■ PASSAGE PROVIDED:
+ + + + + + +
Postby VijayGupta » Thu Oct 24, 2013 4:36 pm

Unfortunately, the author of the article closed his store and going on hiatus.

Here's most, if not all of that article, http://community.woodmagazine.com/t5/St ... /ba-p/1657

Which I'll cut and paste in case that goes dead someday:

With the recent change over from the old forum format and the loss of the ability to search for old threads I decided it was time to put Jim's article about his experiment with oil-based paint bases where it could be referenced and read with ease. Over the years since Jim's post originally appeared, I have regularly recommended his "clear paint", and I have frequently used it myself. I use it and I recommend it to others because it works; protests from diehard adherents to the use of expensive marine spar varnish notwithstanding.



Here then is Jim Kull's original post edited only slightly for clarity, authored by Steve Mickley:



In a recent post my friend, Steve (Mickley), made reference to my tests of doggie sprinkling on exterior finishes. I figure after almost a year of testing it is time to post some interesting discoveries.

As a preface, allow me to set the stage. Almost daily there is a posting about clear, exterior finishes for doors, chairs, signs and such. Responses run the gamut from diehard marine finishes to apply a coat of primer and then paint. Each of these has a bit of a problem. Marine finishes are not always the easiest to find, and it grieves me to think of a lovely oak, teak, mahogany, fir, redwood or similar nice wood door painted in mauve goop.

Bob from Fl inspired me with his continuing and accurate statements about the failings of a clear coat and the advantages of a good quality exterior paint. I decided after lots of reflection that he really was right but there was always the picture of mauve in my mind. So........., how could one take advantage of his advice and yet capitalize on the beauty of a nice wood.

I began to reflect on the characteristics of paint. Now comes the boredom...

There were several things I knew about paint:



Exterior paints contain a mildewcide and a fungicide that a (marine) varnish does not.
The best quality paints will contain a UV (inhibitor) and trans-oxide pigments in very high percentages.
Almost all paint is custom mixed by the store. The retailer maintains a large supply of base products that are used to achieve the desired color.



There are generally 4 base products and the specific one for your paint is determined by your color choice. These base products are either named or numbered. They are named pastel, deep, tint and neutral. If numbered it is cleverly 1, 2, 3 and 4 with the exception of Olympic who numbers 1, 2, 3 and 5. Olympic is unaware that "4" comes before "5". Pastel and/or 1 is virtually a pure white and used for the lightest of colors. The others are slightly color altered from white and more translucent than pastel. These are used for succeeding deeper colors. All of this comes to neutral, 4 and/or 5. These are clear and used for (mixing) the darkest colors. In the can they are somewhat opaque but dry more or less clear.



Now comes the testing. I bought 4 oak exterior doors. Each door was given one coat of the same MinWax Stain. On 3 of the doors, I applied 2 coats of "base" to the 6 sides of each door (3 coats on the top and bottom edges). Each of these three doors had a different type of exterior neutral, 4 or 5 base. The fourth door was finished with a consumer "spar" varnish from my local friendly paint/hardware store. The bases for the 3 painted doors were an exterior semi-gloss acrylic, an exterior semi-gloss oil-based polyurethane floor paint, and a semi-gloss oil-based trim and siding paint.
+ + + + + + +
■ DATA PROVIDED:
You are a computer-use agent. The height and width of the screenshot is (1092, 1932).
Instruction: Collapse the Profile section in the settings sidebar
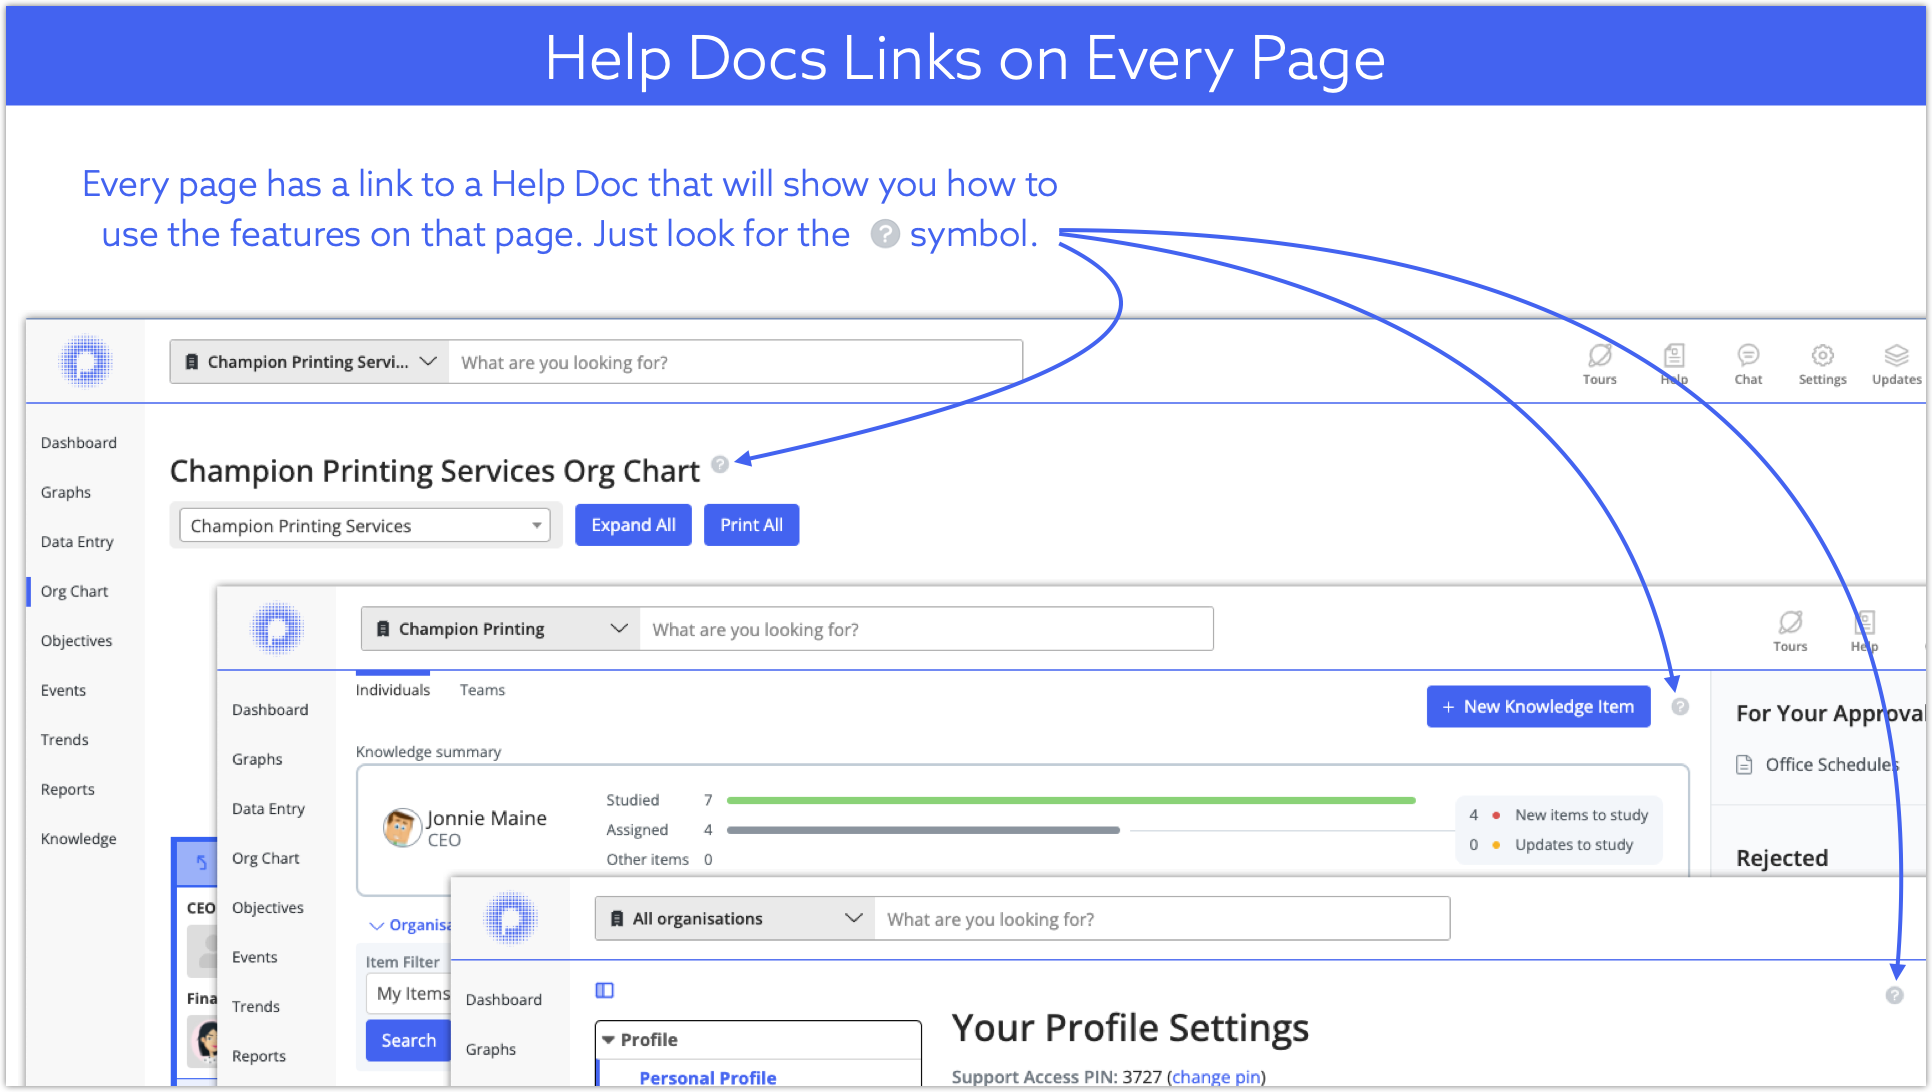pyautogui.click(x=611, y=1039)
+ + + + + + +
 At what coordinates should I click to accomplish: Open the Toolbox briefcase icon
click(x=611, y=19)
+ + + + + + +
■ ACTIONS TO TAKE:
1. Answer these questions from the clear-paint post:
(a) What do exterior paints contain that a marine varnish does not?
(b) Which numbers does Olympic use for its four bases?
(c) How many oak exterior doors were bought for the test?
2. Decide whether each statement agrees with the clear-paint post, and support each yes or no with a quotation from it.
(a) The pastel base is used for the darkest colors.
(b) All four doors received one coat of the same stain.
(c) The top and bottom edges of the three painted doors got two coats of base.
3. Carry on the clear-paint post from its last sentence.

■ THE REPLIES:
1.
(a) A mildewcide and a fungicide.
(b) 1, 2, 3 and 5.
(c) Four.

2.
(a) No: "Pastel and/or 1 is virtually a pure white and used for the lightest of colors."
(b) Yes: "Each door was given one coat of the same MinWax Stain."
(c) No: "(3 coats on the top and bottom edges)"

3.
The doors were set up, slightly inclined, in mostly direct sunlight under a pecan tree in the backyard. (My wife just loved that one.) Daily, the sprinklers managed to hit the doors. The birds in the pecan tree used the doors for target practice. And, yes, the dogs did anoint the doors on a regular basis. My blonde Cocker, Zazu, was particularly enamored with the doors. Over the course of the test the doors experienced lots of Texas sunlight, rain and snow. The temperature went from below freezing to over 100. The advantage to the inclined position of the doors was the snow, ice, water from the sprinklers and the rain tended to collect in the raised panel areas. I feel these doors were subjected to far more severe environmental conditions than would be expected from normal use.

The results were interesting. The "spar" varnish (initially) looked fabulous; but, after about 2 weeks it began to develop small cracks. In rapid order the door began to turn black, started to mold and the smell was enough to knock a buzzard off of a manure wagon. The water-based acrylic is milky in the can like a water-based poly. It dried to a more or less water clear surface but was a bit cloudy. It tended to wash out the stain a bit. Over time it became cloudier and ultimately become almost white. But, it remained solid and protected the wood. The oil-based bases are also a bit opaque in the can but dried to a clear finish that is almost identical to a spar varnish - they added an amber tone to the doors. Both the oil-based poly floor paint and the oil-based trim and siding paint remained "clear" over the entire test period.

The testing came to an end with a bit of encouragement. My wife said something clever like,"Get those damned doors out of the backyard!" She does not understand science. The floor poly had some minor checking and a thinned coat of the same base over the surface made that disappear. The door with the oil-based trim and siding paint was perfect, other than it had lost a bit of the gloss.

So, I am with Bob - paint the door. My preference is the oil-based products. If you are predisposed to a water-based use an acrylic rather than latex.

One thing you will find when you go out shopping for your product is a lack of knowledge on the part of the salesperson. Not many of these folk are aware that their neutral or 4 base will dry clear. If you want to have some fun, spring it on them. They will suggest you are full of Donkey Dust. Ask them to shake a can and put some on a stir stick. Dry it and voila, it is clear.

Jim Kull





Now, permit me to offer a few concluding thoughts, if I may.



We woodworkers (especially when it comes to finishing) are creatures of habit; we do things the way we do them because that's the way we have always done them. From time to time it's good to step back and examine old "truths" just to see if they really are true. The use of expensive marine varnish in non-marine exterior applications is one of those "truths" that has long need to be revisited. That is precisely what Jim Kull has done. Permit me to give you a glimpse of the thinking that went into Jim's examination of paint base as an exterior finish option.



When Jim submitted his findings we regularly got questions on the WOOD Magazine Finishing & Refinishing Forum asking the best way to finish doors, especially those exposed to the weather and subject to high UV. The options then were Helmsman Spar Urethane (and its various look-alike polyurethane pretenders), expensive marine varnish, and exterior paint. Nothing has changes except that, thankfully, more and more woodworkers today understand just how poorly Helmsman Spar Urethane and its market share grabbing look-alike products perform, especially when exposed to full (or even partial) sun. These polyurethane based products fail quickly in a UV rich environment; often peeling like a bad sunburn before the end of even a single season.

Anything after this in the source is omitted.